Quando la Homo Sapiens mi ha chiesto di entrare a far parte del proprio corpo docenti come insegnante di shiatsu sviluppando una tecnica che implicasse anche tutte le conoscenze della pranoterapia (con basi sostanzialmente uguali ma con piccole aggiunte), il mio primo problema è stato quello di poter ordinare in una struttura logica e sequenziale tutte quei concetti che fanno di questa tecnica, a mio parere, una metodologia terapeutica fra le più complete esistenti. Tuttavia fin dai primi passi mossi in questo settore ho sempre avuto un piccolo dubbio (non elaborato) che qualcosa mi mancasse per chiudere il cerchio. Sarà stata probabilmente una mia assenza, una mia mancata fissione di concetto oppure una carenza dell'insegnante, ma non capivo come, i vari meridiani, dialogassero fra loro se non in alcuni punti di intersezione. Qui interviene la pranoterapia, dove ho trovato l'esistenza di due canali che mancavano all'appello: Inda e Pinghala. Attraverso loro ho potuto costruire una delle tecniche che finalmente mi spiegavano come l’azione in un singolo punto potesse agire su tutto il corpo: l’armonizzazione. L'armonizzazione shiatsu infatti, non trova riscontro in tutti i testi da me letti, ma con grande piacere ha trovato riscontro su tutti pazienti da me trattati, e, a quanto pare, su quelli trattati dai miei primi allievi. Agendo così sul vaso governatore, con una sola tecnica già ottenevo un ripristino dello scorrimento energetico su tutti i meridiani che riscontravo poi al momento di trattare gli stessi. La sperimentazione di una innovativa metodologia di shiatsu denominata poi "Energy Touch”, stimolava e divertiva il mio modo di pensare. È così che, alla luce del sole, prendeva corpo ciò che io e il presidente dell'homo sapiens avevamo in mente: una terapia naturale non più singola ma frutto di un'interazione fra due realtà concrete e ormai da tempo esistenti. Ma perché dare un limite o un confine immaginario a un qualcosa facente parte dell’ universo, e come esso stesso infinito? Esistono migliaia di tecniche naturali che fra loro sono sicuramente unite da una solida base: ciò che l'universo comprende, è compreso in ogni singolo aspetto che ne fa parte. Ecco quindi che la tecnica shiatsu (per metodo di applicazione) si apre ad ogni conoscenza che ogni terapia include.

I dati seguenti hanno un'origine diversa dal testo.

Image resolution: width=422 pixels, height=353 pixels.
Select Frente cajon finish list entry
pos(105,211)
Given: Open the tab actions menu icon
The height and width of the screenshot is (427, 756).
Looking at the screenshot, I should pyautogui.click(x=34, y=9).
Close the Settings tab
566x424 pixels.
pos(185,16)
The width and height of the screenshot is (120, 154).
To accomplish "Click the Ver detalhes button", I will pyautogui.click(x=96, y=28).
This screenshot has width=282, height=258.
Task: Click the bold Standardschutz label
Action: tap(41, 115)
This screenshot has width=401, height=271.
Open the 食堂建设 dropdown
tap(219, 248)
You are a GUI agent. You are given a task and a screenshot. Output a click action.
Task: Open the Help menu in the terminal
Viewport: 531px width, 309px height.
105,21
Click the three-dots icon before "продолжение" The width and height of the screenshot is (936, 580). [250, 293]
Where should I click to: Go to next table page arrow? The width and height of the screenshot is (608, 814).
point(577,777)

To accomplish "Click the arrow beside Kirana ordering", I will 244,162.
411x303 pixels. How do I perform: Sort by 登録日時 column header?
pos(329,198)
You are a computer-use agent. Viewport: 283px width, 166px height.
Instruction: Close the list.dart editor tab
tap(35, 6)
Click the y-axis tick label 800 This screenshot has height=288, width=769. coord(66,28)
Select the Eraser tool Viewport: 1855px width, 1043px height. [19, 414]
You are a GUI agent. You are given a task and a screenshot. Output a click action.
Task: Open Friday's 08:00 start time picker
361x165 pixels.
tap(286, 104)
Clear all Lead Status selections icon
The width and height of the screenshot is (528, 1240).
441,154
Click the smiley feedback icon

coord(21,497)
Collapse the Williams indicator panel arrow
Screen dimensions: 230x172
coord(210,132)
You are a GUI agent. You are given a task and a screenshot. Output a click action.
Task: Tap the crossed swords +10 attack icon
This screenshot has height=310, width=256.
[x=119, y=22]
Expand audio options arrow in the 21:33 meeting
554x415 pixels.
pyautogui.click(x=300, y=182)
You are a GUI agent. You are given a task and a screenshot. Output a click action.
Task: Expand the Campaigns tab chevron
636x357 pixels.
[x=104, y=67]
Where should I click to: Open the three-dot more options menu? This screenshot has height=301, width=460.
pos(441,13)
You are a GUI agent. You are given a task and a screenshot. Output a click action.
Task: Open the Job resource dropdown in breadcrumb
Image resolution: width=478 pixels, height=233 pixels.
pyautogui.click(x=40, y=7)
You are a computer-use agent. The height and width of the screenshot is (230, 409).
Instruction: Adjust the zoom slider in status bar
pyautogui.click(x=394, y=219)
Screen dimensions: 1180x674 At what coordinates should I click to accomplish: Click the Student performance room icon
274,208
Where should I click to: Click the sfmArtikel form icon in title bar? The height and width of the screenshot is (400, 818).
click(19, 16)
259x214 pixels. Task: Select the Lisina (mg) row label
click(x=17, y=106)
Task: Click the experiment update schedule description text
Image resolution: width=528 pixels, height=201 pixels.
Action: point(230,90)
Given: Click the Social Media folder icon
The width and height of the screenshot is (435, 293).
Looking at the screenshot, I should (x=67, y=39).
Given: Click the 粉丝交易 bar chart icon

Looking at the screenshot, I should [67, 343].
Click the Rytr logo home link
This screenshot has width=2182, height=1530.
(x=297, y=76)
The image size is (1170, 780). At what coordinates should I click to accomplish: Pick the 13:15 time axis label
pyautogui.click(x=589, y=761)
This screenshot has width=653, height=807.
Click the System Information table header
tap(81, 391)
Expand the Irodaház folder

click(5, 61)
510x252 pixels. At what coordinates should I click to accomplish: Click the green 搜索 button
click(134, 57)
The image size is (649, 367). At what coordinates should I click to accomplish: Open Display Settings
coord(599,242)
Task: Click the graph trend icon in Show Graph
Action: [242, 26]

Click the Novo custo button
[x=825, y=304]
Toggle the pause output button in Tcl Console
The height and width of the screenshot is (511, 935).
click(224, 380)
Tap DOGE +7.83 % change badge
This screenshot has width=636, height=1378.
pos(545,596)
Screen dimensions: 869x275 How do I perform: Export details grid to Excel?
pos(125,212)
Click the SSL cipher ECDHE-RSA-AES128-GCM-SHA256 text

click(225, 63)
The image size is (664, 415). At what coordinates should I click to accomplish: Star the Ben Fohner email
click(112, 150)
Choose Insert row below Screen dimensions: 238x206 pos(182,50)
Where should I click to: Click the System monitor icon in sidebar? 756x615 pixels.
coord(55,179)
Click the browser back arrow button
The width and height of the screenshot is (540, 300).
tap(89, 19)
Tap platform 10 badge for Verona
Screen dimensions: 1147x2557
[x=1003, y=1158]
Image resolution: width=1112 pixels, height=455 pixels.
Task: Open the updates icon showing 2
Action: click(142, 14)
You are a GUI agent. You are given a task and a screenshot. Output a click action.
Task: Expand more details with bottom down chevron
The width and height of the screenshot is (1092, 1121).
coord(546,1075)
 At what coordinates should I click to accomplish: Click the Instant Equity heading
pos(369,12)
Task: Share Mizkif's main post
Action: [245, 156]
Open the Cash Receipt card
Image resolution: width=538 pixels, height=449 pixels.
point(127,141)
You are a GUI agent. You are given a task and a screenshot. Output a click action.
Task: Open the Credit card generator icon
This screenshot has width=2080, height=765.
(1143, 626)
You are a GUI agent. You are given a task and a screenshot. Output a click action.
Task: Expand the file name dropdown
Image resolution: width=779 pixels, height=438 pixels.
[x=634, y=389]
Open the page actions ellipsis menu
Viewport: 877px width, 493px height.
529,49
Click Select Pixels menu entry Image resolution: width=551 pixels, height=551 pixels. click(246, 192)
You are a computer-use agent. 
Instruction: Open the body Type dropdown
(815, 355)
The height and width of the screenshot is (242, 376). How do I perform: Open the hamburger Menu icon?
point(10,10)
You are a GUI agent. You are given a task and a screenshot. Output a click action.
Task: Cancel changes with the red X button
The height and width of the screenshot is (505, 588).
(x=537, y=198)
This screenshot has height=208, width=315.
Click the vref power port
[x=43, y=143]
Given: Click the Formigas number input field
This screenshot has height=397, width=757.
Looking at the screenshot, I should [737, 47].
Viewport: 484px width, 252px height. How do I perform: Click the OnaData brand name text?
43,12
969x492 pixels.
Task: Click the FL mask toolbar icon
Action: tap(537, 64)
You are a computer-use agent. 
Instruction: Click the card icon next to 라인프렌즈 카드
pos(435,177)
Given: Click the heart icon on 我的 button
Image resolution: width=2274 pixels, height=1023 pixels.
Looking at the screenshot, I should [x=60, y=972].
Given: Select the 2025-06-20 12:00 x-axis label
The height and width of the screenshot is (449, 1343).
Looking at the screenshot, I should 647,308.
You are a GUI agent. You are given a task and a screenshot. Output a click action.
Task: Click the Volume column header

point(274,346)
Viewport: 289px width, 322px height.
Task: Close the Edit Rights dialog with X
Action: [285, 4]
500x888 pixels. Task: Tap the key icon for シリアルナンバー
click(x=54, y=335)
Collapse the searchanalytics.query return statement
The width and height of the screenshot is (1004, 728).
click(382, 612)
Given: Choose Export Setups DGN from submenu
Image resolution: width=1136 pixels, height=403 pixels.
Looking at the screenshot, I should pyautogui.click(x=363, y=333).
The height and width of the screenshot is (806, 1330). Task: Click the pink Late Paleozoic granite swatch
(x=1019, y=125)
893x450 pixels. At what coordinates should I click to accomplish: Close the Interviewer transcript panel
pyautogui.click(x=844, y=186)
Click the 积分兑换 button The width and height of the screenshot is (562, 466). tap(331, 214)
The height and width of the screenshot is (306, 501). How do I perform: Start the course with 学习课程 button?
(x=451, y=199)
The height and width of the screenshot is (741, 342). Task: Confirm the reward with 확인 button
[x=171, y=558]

Senza alcuna pretesa, senza pensare di avere scoperto l'universo né tantomeno di averlo stretto in una metodica terapeutica, mi permetto e mi pregio di sostenere una tecnica che a parer mio apre la porta ad un nuovo modo di interpretare tutto ciò che circonda l'essere umano. Questo corso, che si svolge nell'arco di tre anni, in cui nessuno può pretendere di poter apprendere tutto ciò che ne fa parte, vuole essere un'integrazione di tutto ciò che finora abbiamo fatto, e con questo intendo pranoterapia, spiritualità, conoscenza di se stessi, aggiungendo un nuovo metodo di applicazione per la prevenzione, cura e mantenimento di uno stato di salute ottimale sia per se stessi che per il prossimo.

Il nuovo anno scolastico è alle porte. Io, dal canto mio, sono pronto ad aprirle cercando di mettere tutto il mio impegno e la mia serietà professionale a sostegno di chi, come me, vuole curiosare in tutte le stanze in cui metteremo piede. Salutandovi vi auguro un felice 2005.